[Begin]

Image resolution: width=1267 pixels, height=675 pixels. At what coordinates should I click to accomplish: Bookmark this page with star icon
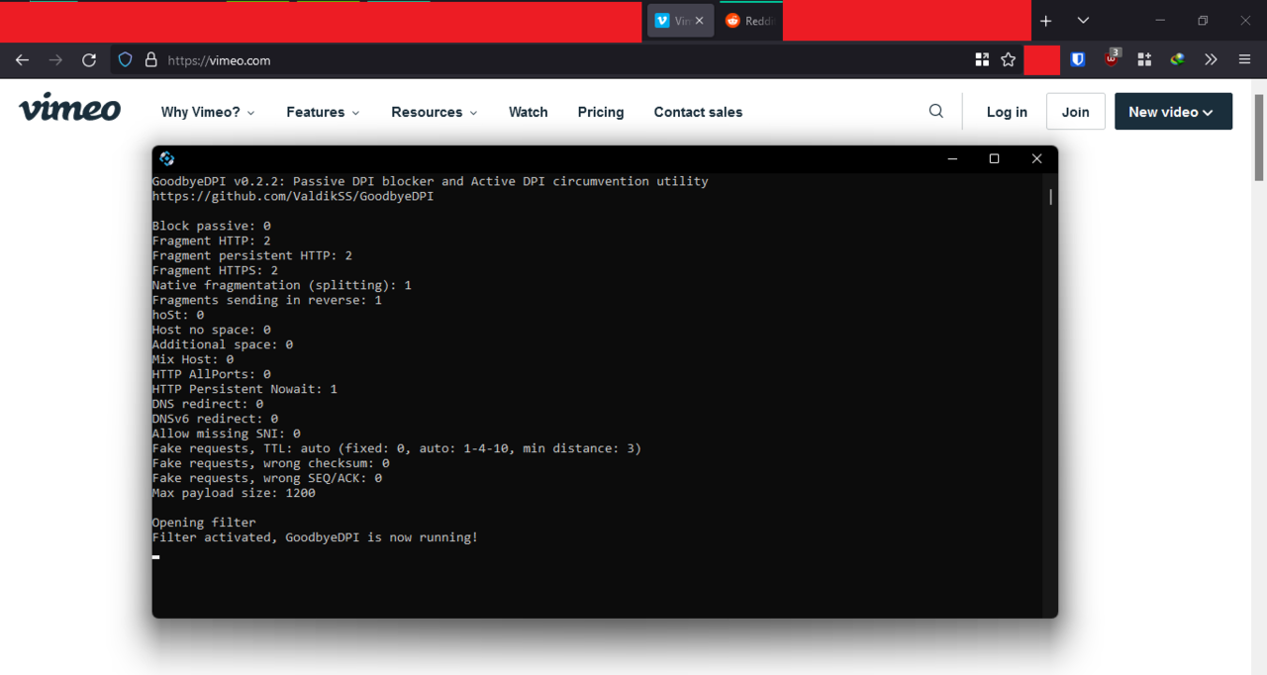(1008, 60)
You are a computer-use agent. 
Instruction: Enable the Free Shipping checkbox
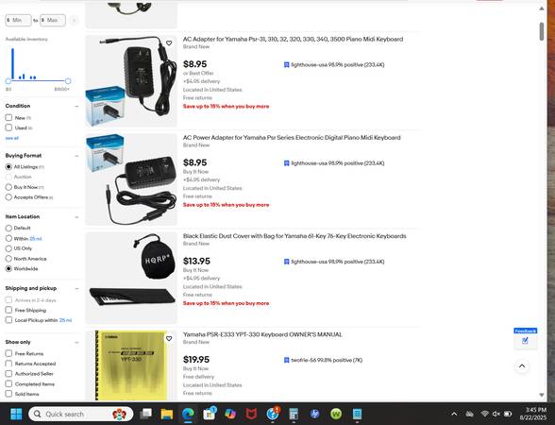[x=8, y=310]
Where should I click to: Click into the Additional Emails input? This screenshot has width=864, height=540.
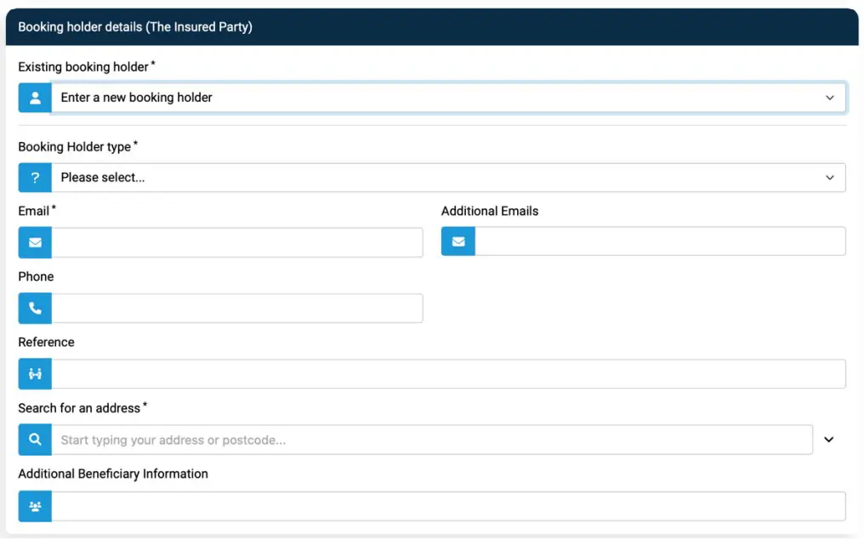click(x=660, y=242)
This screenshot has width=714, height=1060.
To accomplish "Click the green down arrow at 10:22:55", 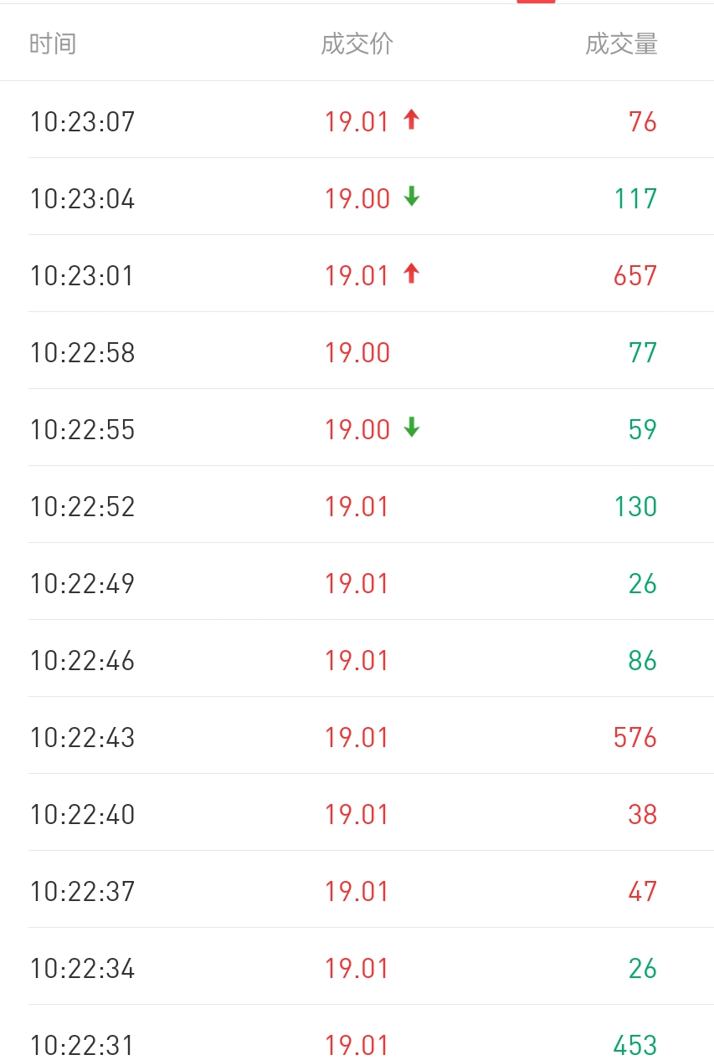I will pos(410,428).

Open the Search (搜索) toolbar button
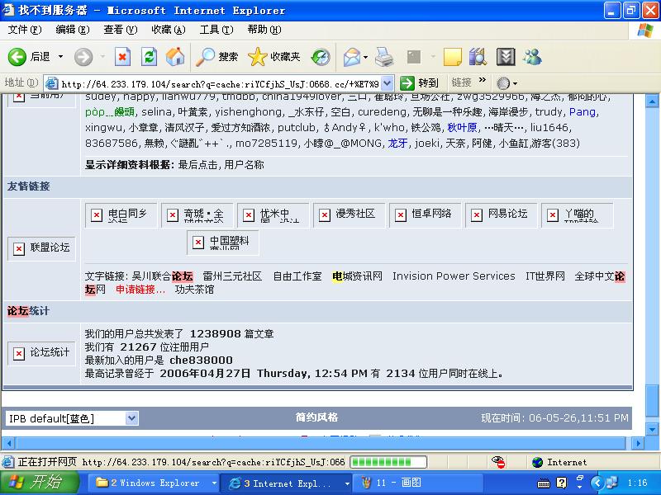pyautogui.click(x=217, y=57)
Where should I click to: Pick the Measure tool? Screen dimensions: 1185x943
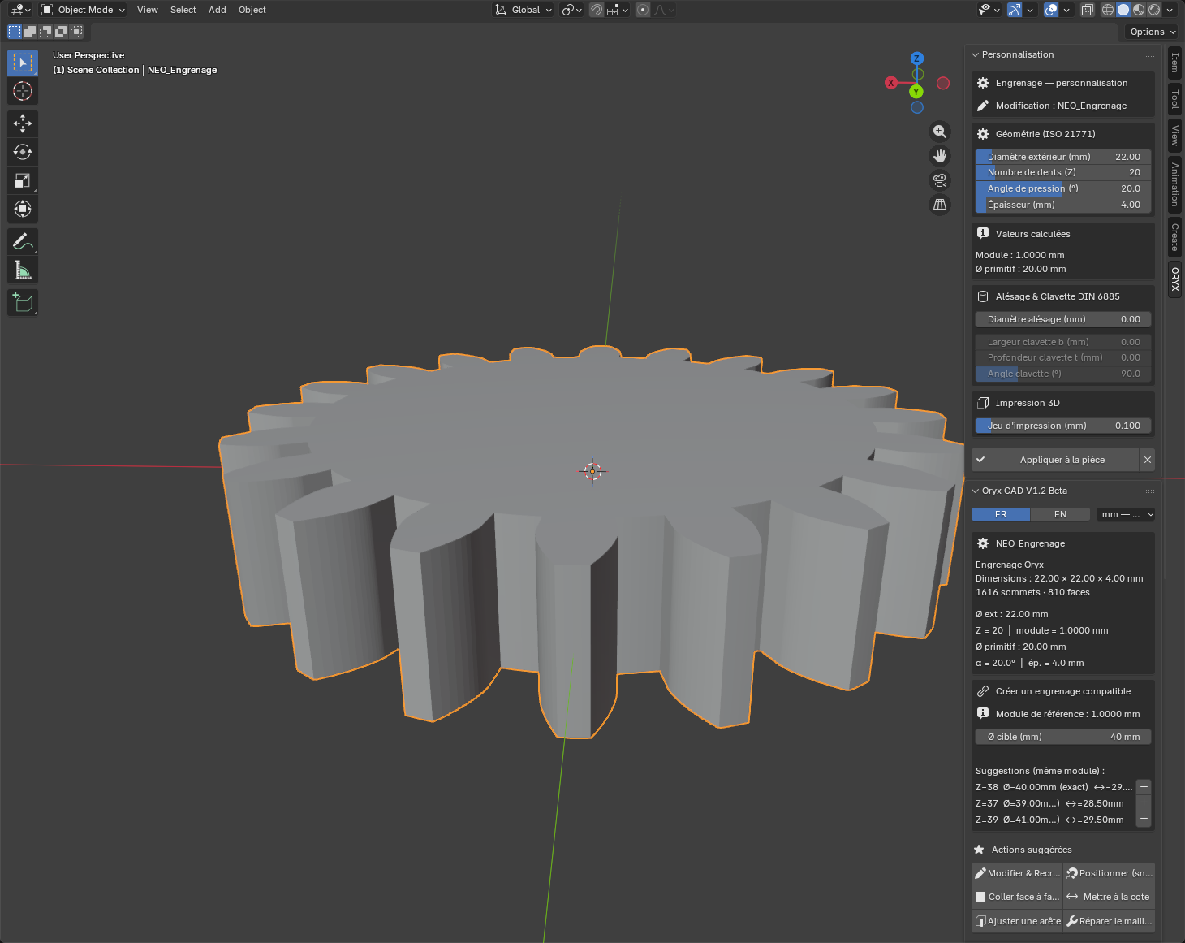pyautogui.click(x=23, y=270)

[End]

● Exercise prompt: Repeat verbatim everything from the line containing "Open the Search (搜索) toolbar button" down to the end of the items, omitting the pictures from your answer.

● Solution to the problem:
Open the Search (搜索) toolbar button
pyautogui.click(x=217, y=57)
Where should I click to: Pick the Measure tool? Screen dimensions: 1185x943
pyautogui.click(x=23, y=270)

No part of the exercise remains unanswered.